Stored items:
====
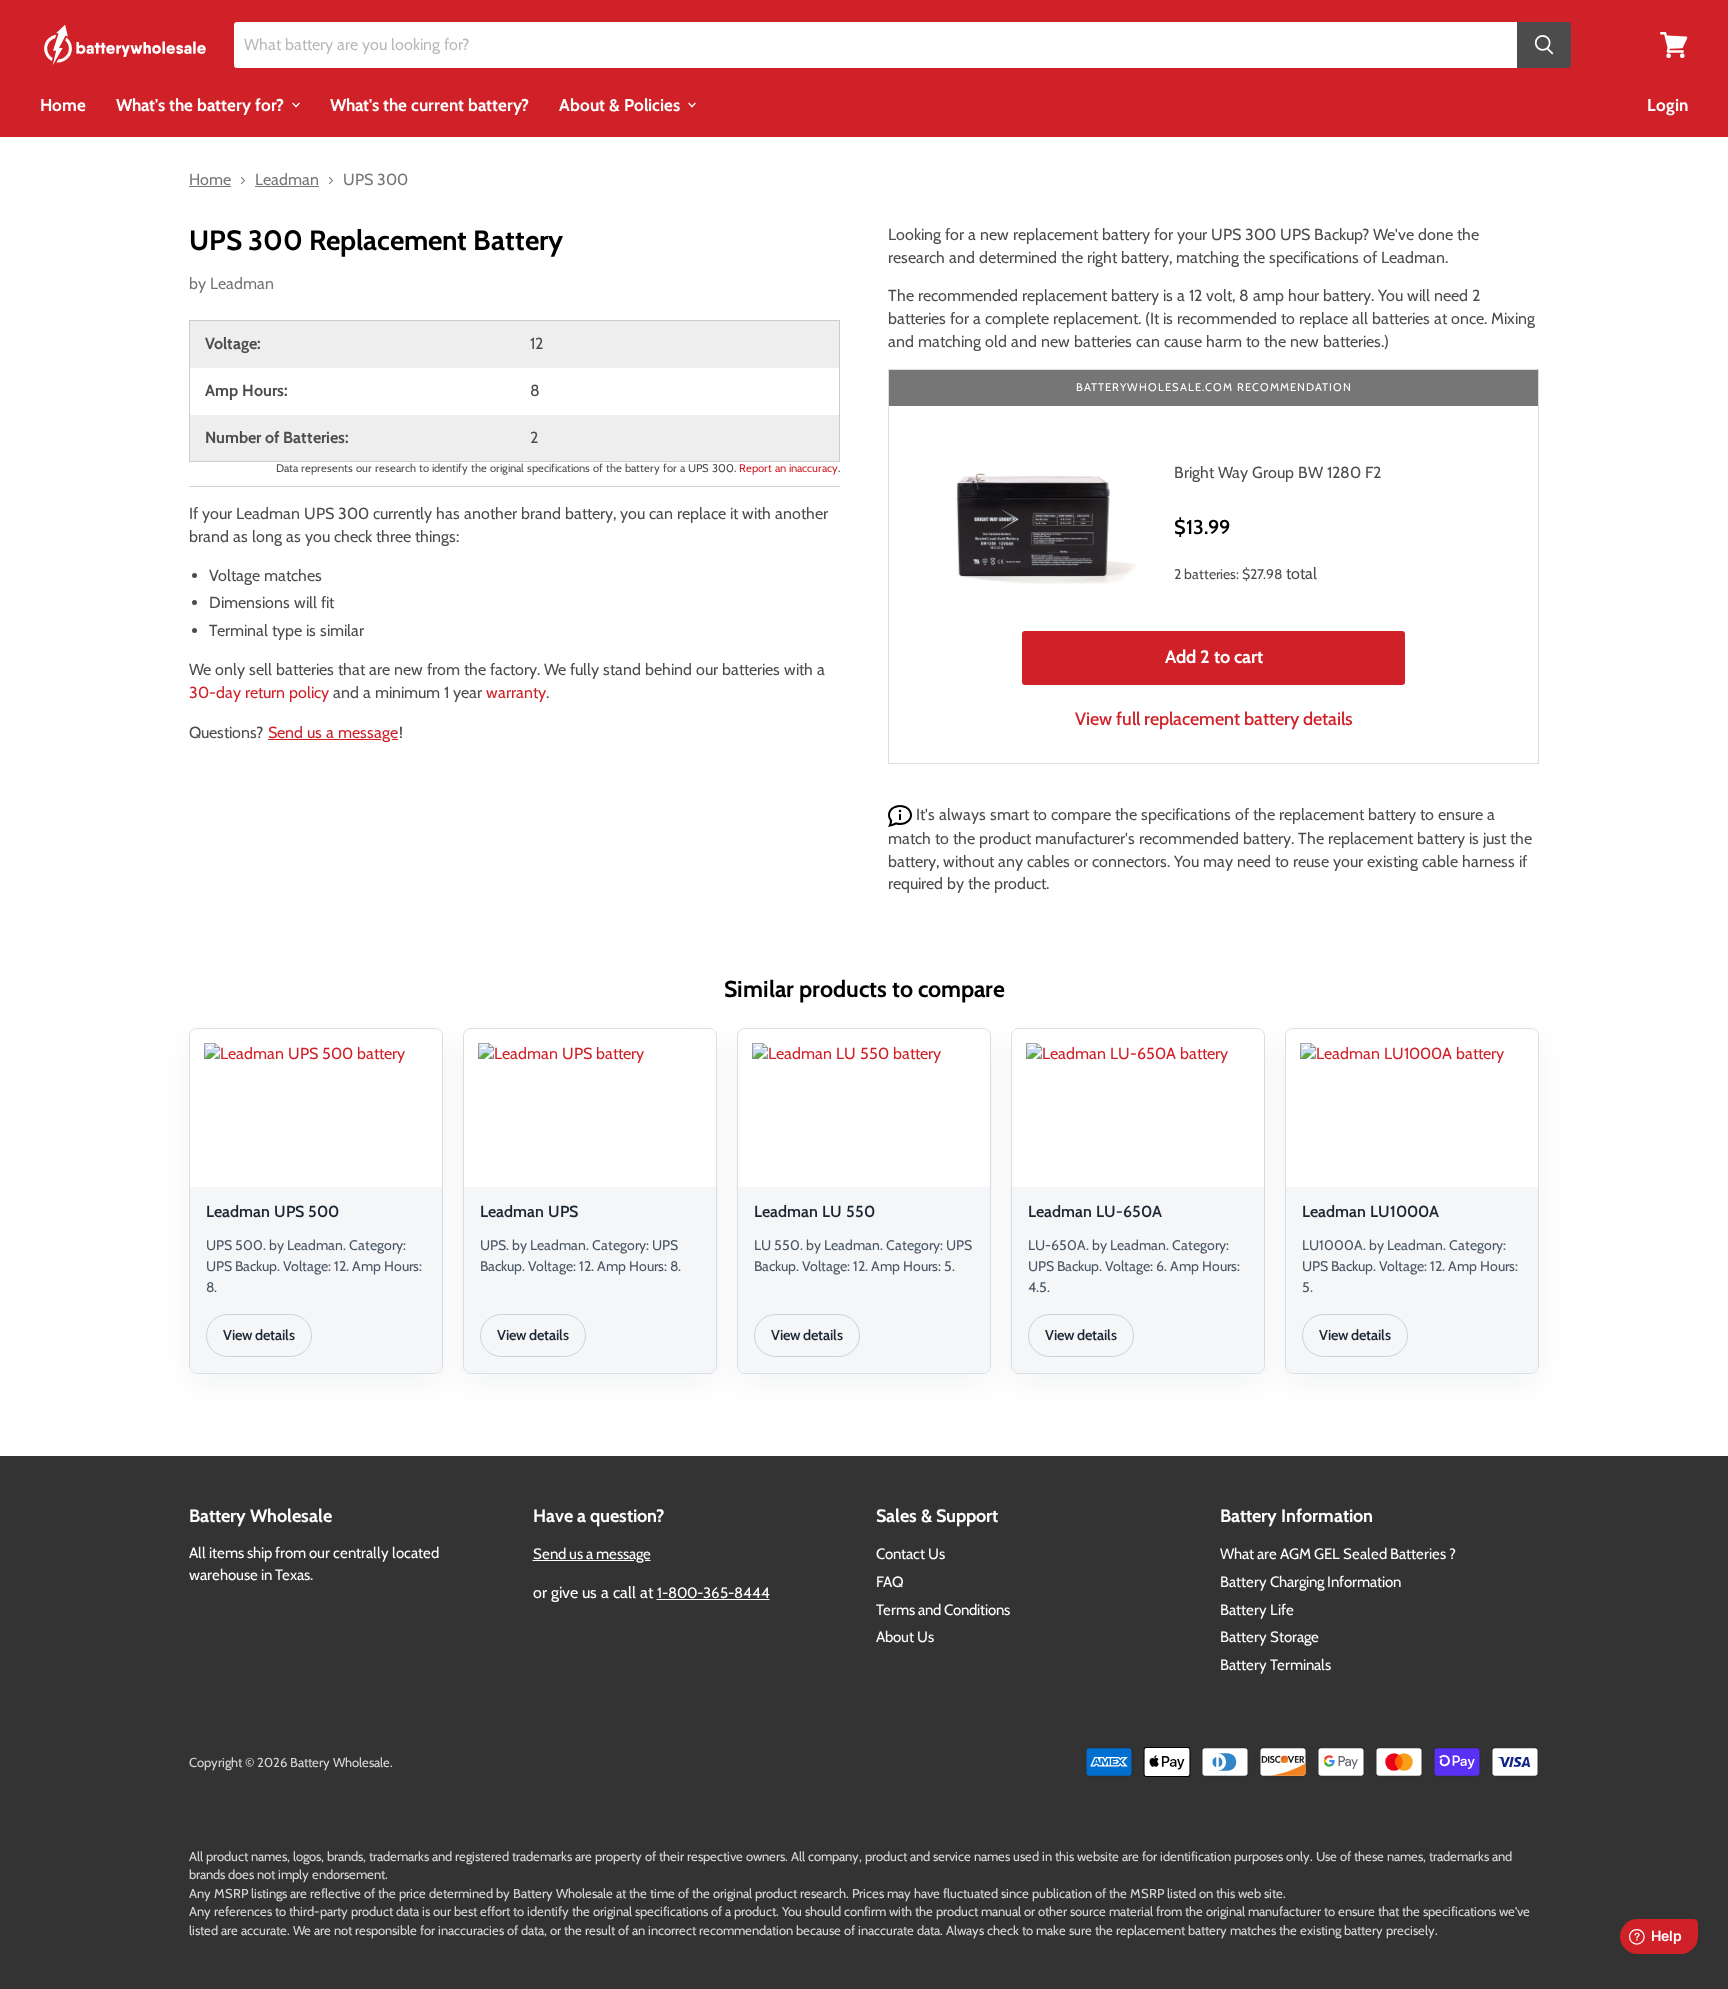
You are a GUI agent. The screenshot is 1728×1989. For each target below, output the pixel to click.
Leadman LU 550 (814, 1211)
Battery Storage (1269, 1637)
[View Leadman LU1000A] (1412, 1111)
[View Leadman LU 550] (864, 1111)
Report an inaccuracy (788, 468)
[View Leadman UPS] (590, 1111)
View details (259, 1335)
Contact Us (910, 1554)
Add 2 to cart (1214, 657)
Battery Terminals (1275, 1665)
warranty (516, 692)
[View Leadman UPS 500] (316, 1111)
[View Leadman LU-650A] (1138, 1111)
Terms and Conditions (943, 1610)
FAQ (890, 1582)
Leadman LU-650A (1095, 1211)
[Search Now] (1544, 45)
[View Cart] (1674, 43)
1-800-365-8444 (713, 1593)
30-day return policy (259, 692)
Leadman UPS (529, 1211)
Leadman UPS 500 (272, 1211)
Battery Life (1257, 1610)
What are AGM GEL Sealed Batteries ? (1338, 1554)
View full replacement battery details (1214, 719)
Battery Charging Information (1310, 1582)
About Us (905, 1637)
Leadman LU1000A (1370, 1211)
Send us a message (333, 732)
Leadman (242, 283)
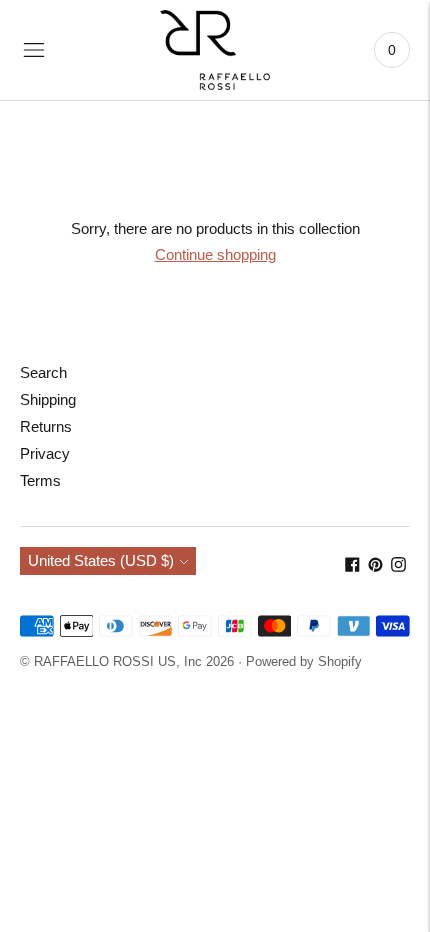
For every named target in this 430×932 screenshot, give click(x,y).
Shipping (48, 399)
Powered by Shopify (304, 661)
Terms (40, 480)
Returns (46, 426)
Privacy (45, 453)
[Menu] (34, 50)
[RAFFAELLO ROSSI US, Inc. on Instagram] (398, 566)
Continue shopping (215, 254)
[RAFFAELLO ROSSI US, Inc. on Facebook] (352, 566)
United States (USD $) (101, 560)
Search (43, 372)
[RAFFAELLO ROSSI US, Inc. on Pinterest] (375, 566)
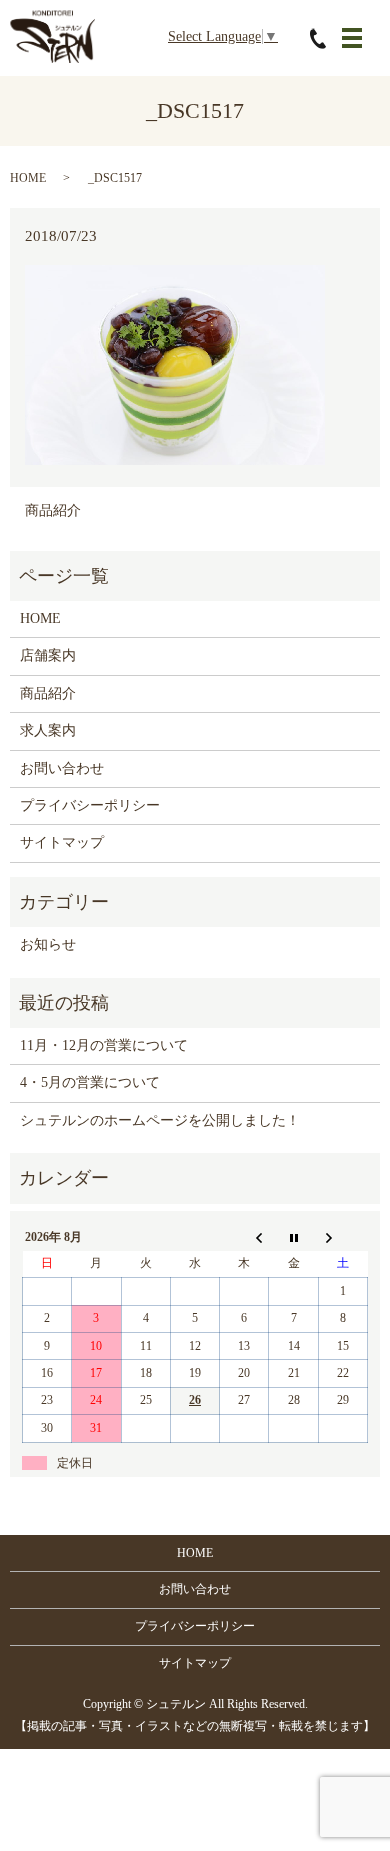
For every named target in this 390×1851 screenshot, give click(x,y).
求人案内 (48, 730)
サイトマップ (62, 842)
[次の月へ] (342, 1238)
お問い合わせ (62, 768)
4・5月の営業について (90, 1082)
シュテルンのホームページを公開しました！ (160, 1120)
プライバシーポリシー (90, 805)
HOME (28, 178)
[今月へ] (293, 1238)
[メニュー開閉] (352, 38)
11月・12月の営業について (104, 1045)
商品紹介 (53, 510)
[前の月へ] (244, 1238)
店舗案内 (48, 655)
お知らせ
====
**Task to complete:** Among the lines above, the one with "Search (43, 372)" opens the part to repeat and the one with "シュテルンのホームページを公開しました！ (160, 1120)" closes it; repeat only that part exactly, with no pictures.

**Response area:**
Search (43, 372)
[RAFFAELLO ROSSI US, Inc. on Pinterest] (375, 566)
For every named target in this 390×1851 screenshot, give click(x,y).
求人案内 (48, 730)
サイトマップ (62, 842)
[次の月へ] (342, 1238)
お問い合わせ (62, 768)
4・5月の営業について (90, 1082)
シュテルンのホームページを公開しました！ (160, 1120)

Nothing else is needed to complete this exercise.